Tom Rapnouil

Personal information
- Full name: Tom Rapnouil Zarandona
- Date of birth: 9 February 2001 (age 25)
- Place of birth: Poissy, France
- Height: 1.88 m (6 ft 2 in)
- Position: Left back

Team information
- Current team: Al-Markhiya
- Number: 44

Youth career
- 2007–2008: Touvre
- 2008–2011: Angoulême
- 2011–2016: Trélissac
- 2016–2018: Toulouse

Senior career*
- Years: Team / Apps / (Gls)
- 2018–2023: Toulouse II / 40 / (0)
- 2021–2023: Toulouse / 2 / (0)
- 2022–2023: → Botev Vratsa (loan) / 15 / (0)
- 2023–2025: CSKA 1948 II / 17 / (0)
- 2023–2025: CSKA 1948 / 11 / (0)
- 2025–: Al-Markhiya / 3 / (0)

International career
- 2017: France U16 / 5 / (2)
- 2017: France U17 / 2 / (0)
- 2019: France U18 / 3 / (0)
- 2024–: Martinique / 2 / (0)

= Tom Rapnouil =

French footballer (born 2001)

Tom Rapnouil Zarandona (born 9 February 2001) is a French-born Martiniquais professional footballer who plays for Al-Markhiya as a left back.

==Club career==
Rapnouil made his professional debut with Toulouse in a 2–0 Coupe de France win over Bordeaux on 10 February 2021. In late August 2022, he was loaned out to Bulgarian club Botev Vratsa.

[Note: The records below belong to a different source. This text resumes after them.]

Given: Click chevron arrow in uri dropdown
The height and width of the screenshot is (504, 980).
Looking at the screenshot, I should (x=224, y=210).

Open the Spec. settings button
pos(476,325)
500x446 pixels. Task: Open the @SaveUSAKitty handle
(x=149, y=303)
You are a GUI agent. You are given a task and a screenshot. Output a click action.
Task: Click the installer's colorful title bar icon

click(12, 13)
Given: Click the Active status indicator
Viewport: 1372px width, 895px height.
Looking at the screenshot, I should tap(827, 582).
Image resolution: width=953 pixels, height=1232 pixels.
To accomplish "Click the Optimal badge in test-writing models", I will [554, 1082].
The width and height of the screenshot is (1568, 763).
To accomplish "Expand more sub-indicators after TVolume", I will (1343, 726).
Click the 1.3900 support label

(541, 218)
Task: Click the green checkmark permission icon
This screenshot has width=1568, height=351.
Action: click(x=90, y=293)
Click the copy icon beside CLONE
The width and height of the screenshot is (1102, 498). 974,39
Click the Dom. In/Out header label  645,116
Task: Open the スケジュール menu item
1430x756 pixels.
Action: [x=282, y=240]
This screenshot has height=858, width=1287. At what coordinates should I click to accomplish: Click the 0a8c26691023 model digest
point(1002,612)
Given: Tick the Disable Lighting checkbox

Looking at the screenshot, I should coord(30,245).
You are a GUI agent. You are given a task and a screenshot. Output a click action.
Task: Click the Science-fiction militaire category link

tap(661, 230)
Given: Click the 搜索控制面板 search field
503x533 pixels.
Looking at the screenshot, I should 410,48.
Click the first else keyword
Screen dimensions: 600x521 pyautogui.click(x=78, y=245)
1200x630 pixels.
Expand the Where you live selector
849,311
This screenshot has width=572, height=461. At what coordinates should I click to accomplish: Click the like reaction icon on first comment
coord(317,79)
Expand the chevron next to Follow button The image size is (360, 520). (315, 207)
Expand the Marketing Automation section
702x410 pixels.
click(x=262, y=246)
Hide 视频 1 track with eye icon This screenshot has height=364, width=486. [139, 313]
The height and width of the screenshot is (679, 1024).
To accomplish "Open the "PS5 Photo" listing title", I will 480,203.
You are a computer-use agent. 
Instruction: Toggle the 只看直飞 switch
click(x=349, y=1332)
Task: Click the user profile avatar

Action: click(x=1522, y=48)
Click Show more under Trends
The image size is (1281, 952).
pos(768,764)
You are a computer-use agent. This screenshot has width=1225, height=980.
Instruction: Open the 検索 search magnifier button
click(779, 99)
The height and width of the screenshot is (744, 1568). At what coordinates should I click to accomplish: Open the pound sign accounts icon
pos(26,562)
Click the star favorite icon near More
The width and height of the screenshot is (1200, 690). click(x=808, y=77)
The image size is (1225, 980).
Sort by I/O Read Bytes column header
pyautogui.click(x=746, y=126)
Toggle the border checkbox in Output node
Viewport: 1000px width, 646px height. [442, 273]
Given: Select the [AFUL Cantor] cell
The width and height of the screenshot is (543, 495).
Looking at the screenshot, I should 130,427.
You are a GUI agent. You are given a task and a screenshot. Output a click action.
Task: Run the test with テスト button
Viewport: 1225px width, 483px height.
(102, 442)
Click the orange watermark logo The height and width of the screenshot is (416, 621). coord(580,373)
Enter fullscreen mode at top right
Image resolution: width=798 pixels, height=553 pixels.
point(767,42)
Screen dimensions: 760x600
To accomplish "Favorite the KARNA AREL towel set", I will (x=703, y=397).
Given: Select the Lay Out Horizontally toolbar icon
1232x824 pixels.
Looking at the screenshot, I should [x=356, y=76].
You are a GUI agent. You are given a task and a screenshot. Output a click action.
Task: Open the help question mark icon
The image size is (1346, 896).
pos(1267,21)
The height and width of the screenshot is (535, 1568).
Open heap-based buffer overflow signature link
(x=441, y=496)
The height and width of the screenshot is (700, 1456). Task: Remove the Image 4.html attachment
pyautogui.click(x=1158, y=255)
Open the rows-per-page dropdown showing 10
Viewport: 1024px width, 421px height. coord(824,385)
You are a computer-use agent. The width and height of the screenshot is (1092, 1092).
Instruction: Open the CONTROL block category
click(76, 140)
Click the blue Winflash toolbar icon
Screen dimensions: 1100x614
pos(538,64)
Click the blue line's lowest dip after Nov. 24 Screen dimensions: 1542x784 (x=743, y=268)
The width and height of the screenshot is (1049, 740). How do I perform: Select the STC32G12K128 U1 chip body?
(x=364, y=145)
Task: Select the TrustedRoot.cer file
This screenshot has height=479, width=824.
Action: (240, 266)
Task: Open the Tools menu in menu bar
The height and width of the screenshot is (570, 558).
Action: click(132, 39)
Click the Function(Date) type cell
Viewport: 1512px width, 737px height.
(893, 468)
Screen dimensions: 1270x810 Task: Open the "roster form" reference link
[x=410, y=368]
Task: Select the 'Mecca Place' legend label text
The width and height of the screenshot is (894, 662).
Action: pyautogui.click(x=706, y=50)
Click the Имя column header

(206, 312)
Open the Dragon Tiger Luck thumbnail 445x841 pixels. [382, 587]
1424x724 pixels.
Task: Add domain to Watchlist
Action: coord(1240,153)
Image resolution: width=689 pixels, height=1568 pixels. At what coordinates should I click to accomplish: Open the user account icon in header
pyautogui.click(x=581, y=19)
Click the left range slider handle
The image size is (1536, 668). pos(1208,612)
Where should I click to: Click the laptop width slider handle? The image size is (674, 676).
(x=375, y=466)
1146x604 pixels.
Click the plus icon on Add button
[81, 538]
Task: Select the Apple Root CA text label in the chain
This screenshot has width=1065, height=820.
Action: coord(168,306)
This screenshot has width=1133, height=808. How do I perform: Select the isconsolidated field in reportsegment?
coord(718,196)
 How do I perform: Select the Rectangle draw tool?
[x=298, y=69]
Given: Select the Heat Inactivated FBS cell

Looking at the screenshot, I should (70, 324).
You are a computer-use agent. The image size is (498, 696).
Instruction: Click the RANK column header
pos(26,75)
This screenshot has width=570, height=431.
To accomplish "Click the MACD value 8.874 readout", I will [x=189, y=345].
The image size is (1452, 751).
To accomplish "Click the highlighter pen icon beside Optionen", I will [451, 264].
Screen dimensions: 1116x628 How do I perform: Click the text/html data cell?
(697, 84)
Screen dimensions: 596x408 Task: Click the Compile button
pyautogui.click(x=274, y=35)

On 23 June 2023, he joined fellow Bulgarian club CSKA 1948 on a permanent transfer.

==International career==
Born in Metropolitan France, Rapnouil is of Martiniquais descent. He is a former youth international for France, having played with them up to the France U18s. In October 2024, he was called up to the senior Martinique national team for a set of 2024–25 CONCACAF Nations League matches.